_Job_
Revise the Excerpt from the words "We are grateful" through "setting section accordingly.", changing "forecast skill" to "prediction skill" and keeping everything else unchanged.

We will add a citation and discussion of DiffusionPDE to clarify this distinction. Thank you for the suggestion again.

Response to Question 3: Computationally Costs of Alignment Process

We are grateful to the reviewer for highlighting this important practical consideration. The alignment process is computationally efficient.

• DPO Fine-tuning: The fine-tuning itself is very fast. It runs on 4 A100 GPUs and completes in about 30 minutes after 500 update steps.
• Reward Evaluation: Evaluating the "forecast skill" for a single data sample involves running a 48-hour forecast, which takes about 4 seconds on one A100 GPU.

The alignment training itself takes a very small cost but brings significant benefits, as demonstrated in our experiments. We will add the details to the Experiment setting section accordingly.

Response to Question 4: Inpainting Methods

That's an excellent point. Indeed, the Repaint method, which we evaluate as a core guidance strategy in our paper, is fundamentally an inpainting technique.

Its mechanism works by repeatedly enforcing the known observations onto the generated field during the diffusion sampling process. This is precisely the definition of inpainting.

Response to Weakness 1: Offline reward alignment v.s End-to-end training

We thank the reviewer for this insightful comment. We agree that a fully end-to-end framework is an elegant theoretical goal. Nevertheless, our offline alignment strategy is a practical and efficient choice, critical for making this problem computationally tractable and flexible.

Specifically, one of our key rewards, "forecast skill," requires running a 48-hour forecast. An end-to-end approach would necessitate backpropagating through this entire forecast model for every sample in every training batch, which is computationally infeasible. In contrast, our two‑stage approach of Align-DA decouples reward evaluation from the training loop, enabling the use of complex signals like forecast skill.

Our design is also highly flexible: new rewards can be incorporated simply, and our trained model can readily adapt to various observation densities without requiring complete retraining, unlike a specialized end-to-end model. We will clarify this critical design choice in the revised manuscript.

Response to Weakness 2&3: Unified framework for DA

We would like to clarify the reason for the two models' design. Weather forecasting focuses on simulating atmospheric dynamics, while DA is formulated as a statistical optimal state estimation problem. Consequently, forecast models and DA models have historically been developed separately. Even recent end‑to‑end DA-forecast systems such as Fengwu‑ADAS[1], Fuxi‑Weather[2], and Aardvark[3] treat forecasting and assimilation as separate modules.

Moreover, the combination of a deterministic forecast model with a probabilistic DA model is the most common operational approach. A probabilistic DA model can provide an ensemble of initial states, which a deterministic forecast model naturally evolves into ensemble‑based probabilistic forecasts.

Therefore, the combination is not ad-hoc but a standard practice. In this paper, we follow this framework where the forecast model serves to generate a background field and the score-based model is trained for DA.

We totally agree that developing a unified framework is a valuable long-term objective. However, this remains a significant open challenge for the field, given the high complexity of atmospheric dynamics.

Thank you for the detailed and insightful feedback sincerely again. We hope our response may relieve your concerns.

_Data extract_
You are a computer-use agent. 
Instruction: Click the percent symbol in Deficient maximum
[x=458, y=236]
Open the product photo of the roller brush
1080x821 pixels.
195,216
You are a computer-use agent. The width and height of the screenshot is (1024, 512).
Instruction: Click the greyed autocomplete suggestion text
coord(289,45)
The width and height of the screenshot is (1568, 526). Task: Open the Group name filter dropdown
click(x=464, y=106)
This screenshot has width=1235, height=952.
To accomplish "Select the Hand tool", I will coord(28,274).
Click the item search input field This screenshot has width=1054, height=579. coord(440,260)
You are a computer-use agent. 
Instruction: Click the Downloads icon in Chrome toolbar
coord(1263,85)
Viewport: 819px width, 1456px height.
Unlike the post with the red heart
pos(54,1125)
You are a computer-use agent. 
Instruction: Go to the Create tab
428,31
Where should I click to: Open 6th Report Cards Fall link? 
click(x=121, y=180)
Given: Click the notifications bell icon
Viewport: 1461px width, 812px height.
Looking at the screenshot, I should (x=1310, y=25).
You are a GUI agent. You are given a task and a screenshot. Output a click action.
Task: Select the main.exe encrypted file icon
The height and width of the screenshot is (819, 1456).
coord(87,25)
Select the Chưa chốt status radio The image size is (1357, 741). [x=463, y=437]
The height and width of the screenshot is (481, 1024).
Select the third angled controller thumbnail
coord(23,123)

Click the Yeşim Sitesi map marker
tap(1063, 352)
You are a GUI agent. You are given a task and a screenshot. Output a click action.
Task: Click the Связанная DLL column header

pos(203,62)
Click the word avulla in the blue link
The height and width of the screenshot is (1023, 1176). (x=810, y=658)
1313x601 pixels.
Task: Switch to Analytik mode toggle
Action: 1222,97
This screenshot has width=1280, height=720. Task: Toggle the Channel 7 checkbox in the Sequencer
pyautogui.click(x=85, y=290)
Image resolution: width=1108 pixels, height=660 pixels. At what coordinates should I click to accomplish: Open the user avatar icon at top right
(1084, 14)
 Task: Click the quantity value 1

_Task solution_
We are grateful to the reviewer for highlighting this important practical consideration. The alignment process is computationally efficient.

• DPO Fine-tuning: The fine-tuning itself is very fast. It runs on 4 A100 GPUs and completes in about 30 minutes after 500 update steps.
• Reward Evaluation: Evaluating the "prediction skill" for a single data sample involves running a 48-hour forecast, which takes about 4 seconds on one A100 GPU.

The alignment training itself takes a very small cost but brings significant benefits, as demonstrated in our experiments. We will add the details to the Experiment setting section accordingly.